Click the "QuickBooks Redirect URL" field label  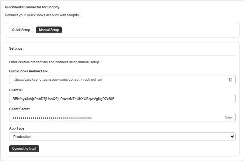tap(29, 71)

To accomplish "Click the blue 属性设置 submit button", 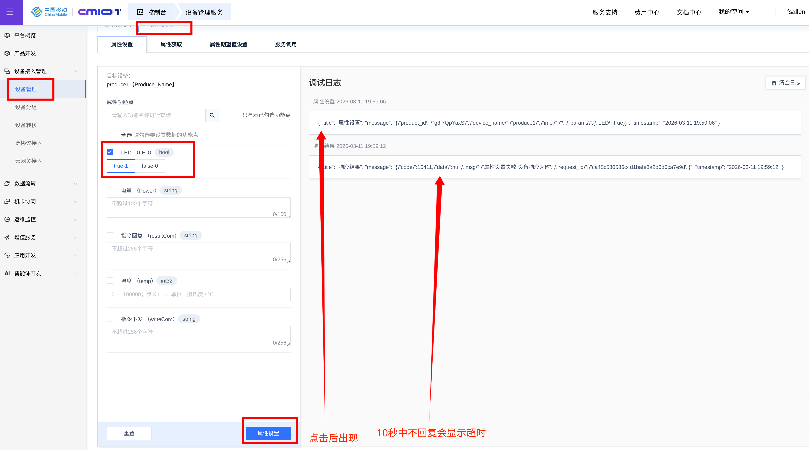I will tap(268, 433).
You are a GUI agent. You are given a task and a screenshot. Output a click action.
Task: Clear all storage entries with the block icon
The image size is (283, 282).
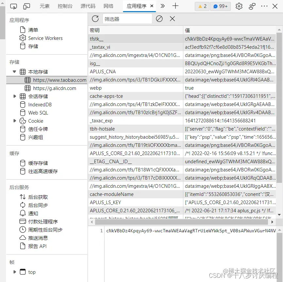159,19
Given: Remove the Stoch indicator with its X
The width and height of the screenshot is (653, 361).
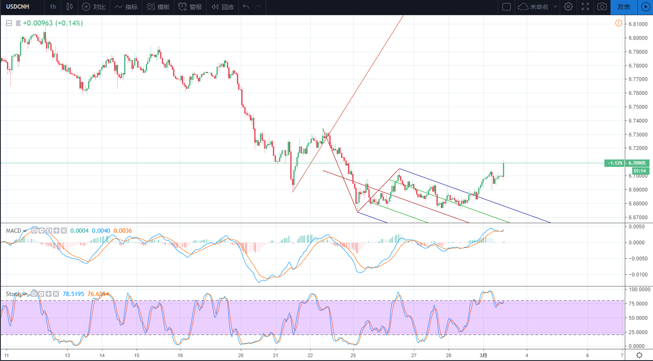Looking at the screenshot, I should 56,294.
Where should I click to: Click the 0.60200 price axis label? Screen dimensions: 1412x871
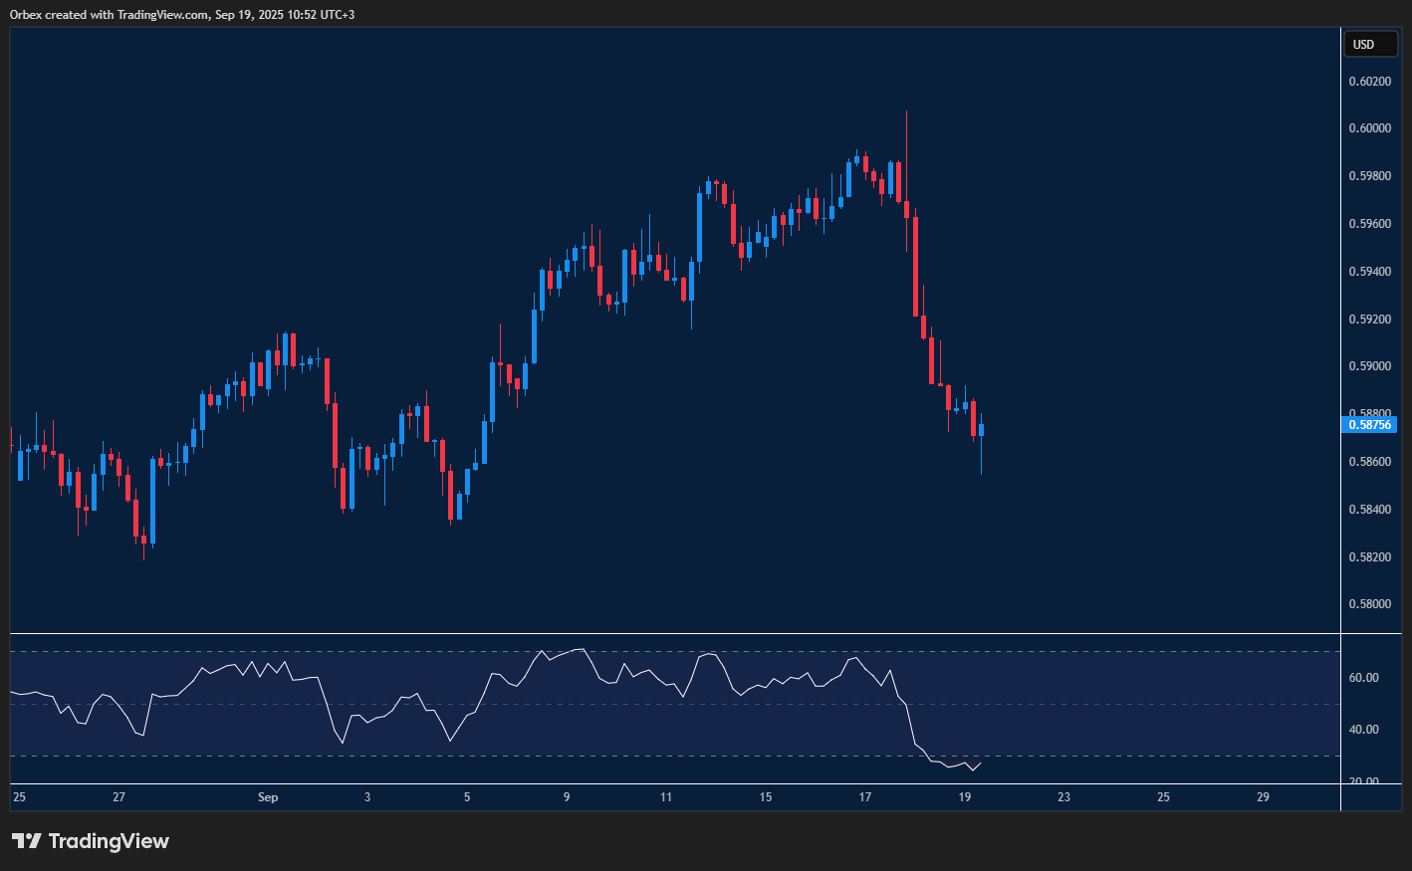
# # #
Using the entries above, extract exactly the lines from the one that contains "You are a GUI" through the one that contains "Given: Remove the Stoch indicator with its X". Do not carry over any pictures.

§ Output below:
You are a GUI agent. You are given a task and a screenshot. Output a click action.
Task: Clear all storage entries with the block icon
The image size is (283, 282).
159,19
Given: Remove the Stoch indicator with its X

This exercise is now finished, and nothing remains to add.